Nota: Puedes consumir la cantidad de verduras que gustes

Cena: Mojarra, sardina, atún, o salmón (100gr) con arroz integral (1 taza ya cocido) y verduras (lechuga, espinaca, kale, jitomate, pepino, etc)

Nota: Puedes consumir la cantidad de verduras que gustes

¡Has llegado al final de este reto Aurora! 🎉

Has llegado a tu quinto día y estamos muy felices que lo hayas logrado, este es un pequeño paso para generar nuevos hábitos alimenticios. Lo importante es que seas constante y nunca te des por vencida, los buenos cambios dependen únicamente de ti. Si deseas continuar con nuestro servicio puedes contratar tu plan nutricional con o sin seguimiento diario en https://koki.to/planes.

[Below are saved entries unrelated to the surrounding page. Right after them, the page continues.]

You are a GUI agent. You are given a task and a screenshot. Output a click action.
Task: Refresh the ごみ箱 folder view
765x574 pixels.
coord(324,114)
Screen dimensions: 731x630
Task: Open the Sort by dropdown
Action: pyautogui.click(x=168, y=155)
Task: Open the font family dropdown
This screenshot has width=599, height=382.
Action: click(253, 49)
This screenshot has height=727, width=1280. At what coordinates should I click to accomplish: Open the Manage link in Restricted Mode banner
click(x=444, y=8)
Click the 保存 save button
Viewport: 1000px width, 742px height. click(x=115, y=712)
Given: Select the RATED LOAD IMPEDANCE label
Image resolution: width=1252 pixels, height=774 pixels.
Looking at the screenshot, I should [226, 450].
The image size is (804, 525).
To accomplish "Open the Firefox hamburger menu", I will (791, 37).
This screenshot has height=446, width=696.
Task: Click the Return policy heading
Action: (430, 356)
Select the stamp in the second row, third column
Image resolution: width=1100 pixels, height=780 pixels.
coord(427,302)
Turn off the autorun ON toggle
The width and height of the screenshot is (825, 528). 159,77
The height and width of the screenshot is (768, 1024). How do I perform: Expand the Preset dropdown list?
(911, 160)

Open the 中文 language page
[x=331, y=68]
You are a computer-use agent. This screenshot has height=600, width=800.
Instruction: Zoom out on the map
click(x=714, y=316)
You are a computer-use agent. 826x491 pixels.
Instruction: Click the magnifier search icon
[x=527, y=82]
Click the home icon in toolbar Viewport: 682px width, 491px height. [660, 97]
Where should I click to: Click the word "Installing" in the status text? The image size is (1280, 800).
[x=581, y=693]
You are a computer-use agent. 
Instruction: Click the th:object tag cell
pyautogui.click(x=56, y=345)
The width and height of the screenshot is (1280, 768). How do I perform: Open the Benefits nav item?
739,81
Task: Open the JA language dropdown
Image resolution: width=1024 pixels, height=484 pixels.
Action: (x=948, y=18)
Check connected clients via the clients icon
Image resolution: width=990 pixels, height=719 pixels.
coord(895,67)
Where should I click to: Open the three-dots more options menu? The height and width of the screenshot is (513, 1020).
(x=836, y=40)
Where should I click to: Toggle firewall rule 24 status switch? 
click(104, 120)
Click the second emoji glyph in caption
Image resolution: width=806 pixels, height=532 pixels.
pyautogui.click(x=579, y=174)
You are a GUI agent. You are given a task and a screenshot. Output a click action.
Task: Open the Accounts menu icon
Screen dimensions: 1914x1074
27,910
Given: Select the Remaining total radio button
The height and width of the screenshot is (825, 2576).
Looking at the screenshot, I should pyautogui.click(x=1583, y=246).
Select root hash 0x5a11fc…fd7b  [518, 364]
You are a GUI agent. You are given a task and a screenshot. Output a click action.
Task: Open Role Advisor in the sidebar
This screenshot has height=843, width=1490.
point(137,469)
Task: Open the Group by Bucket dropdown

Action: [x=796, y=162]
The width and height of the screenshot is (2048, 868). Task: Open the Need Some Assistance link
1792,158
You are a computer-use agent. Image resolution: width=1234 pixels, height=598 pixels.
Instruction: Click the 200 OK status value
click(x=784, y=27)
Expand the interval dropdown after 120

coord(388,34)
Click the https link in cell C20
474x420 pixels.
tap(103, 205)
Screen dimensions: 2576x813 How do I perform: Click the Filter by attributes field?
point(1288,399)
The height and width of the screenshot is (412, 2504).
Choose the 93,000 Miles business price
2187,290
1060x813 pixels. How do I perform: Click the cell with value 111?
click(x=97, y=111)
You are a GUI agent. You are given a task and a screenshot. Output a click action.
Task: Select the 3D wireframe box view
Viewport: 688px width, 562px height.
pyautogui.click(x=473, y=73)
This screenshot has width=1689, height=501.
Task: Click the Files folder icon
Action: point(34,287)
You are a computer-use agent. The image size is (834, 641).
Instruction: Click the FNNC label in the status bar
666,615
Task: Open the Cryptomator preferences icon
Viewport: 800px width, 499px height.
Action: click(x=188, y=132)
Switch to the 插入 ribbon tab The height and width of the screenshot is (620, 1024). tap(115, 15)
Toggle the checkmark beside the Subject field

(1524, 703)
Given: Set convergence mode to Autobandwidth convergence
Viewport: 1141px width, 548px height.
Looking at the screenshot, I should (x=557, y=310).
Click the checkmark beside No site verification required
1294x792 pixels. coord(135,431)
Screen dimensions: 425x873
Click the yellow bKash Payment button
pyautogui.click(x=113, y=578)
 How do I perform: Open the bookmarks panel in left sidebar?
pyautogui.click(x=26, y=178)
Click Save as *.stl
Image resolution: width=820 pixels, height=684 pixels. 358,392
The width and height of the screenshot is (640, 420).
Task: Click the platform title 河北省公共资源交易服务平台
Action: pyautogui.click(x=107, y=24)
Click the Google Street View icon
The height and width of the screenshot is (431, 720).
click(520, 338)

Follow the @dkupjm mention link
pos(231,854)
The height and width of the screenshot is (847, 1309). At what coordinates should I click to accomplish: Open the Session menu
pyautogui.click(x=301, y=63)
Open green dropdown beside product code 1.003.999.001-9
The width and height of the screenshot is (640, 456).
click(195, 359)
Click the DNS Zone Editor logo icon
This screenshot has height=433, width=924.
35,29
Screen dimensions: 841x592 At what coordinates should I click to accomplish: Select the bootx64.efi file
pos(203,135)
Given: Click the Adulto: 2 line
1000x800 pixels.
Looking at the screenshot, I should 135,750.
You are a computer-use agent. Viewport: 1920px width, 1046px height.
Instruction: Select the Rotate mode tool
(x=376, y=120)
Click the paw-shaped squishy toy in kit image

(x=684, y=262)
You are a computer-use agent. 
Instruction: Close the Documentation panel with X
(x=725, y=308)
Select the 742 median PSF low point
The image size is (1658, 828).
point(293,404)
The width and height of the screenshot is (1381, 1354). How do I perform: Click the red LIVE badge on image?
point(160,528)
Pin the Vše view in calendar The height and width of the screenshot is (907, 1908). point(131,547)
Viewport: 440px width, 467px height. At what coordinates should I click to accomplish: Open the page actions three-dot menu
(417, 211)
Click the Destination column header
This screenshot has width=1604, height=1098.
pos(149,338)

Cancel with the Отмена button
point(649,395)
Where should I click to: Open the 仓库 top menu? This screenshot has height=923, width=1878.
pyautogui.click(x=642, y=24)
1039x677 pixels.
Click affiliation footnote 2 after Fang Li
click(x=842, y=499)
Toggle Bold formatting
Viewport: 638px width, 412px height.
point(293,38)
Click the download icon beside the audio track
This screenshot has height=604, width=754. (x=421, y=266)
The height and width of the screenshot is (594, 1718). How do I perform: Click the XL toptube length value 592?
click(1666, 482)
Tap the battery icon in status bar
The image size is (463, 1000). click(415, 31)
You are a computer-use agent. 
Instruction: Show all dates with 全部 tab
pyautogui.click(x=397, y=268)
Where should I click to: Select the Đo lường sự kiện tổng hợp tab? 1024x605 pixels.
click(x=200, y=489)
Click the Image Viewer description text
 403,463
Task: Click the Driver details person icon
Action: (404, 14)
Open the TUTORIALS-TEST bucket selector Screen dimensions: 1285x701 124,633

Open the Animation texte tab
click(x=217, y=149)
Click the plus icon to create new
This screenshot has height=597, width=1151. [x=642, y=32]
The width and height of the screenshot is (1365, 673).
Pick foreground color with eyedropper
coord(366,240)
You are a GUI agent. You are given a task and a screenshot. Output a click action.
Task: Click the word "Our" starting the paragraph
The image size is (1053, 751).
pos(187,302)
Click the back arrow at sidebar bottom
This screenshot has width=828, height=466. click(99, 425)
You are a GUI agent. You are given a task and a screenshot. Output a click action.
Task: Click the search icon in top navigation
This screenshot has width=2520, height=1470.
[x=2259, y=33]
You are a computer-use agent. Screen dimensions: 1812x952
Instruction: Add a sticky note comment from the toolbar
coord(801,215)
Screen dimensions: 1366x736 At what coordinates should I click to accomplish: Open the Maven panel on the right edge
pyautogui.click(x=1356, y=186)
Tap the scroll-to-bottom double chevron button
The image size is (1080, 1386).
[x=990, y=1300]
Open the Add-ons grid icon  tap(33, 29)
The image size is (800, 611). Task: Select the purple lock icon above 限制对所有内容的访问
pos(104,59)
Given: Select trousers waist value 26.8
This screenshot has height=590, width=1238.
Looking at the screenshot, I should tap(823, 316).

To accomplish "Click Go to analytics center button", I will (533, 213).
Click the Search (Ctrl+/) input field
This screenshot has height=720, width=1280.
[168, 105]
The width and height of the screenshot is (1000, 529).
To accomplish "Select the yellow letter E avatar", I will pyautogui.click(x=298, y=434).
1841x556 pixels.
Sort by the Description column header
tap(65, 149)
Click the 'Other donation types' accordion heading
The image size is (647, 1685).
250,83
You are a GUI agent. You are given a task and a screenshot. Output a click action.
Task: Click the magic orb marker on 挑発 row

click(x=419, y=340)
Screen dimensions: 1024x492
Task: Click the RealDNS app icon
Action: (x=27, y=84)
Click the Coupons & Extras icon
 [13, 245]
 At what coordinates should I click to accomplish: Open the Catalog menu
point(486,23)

A nosotros nos da mucho gusto que hayas participado en este reto y estamos a tu servicio en lo que te podamos ayudar ❤.

¿Cómo te sentiste? Tal vez te gustaría quitar o añadir algún alimento que extrañes, recuerda que esto no es una dieta sino un nuevo estilo de vida sin depresión, ansiedad ni estrés. El propósito de esto es que te sientas feliz y sin restricciones de ningún alimento.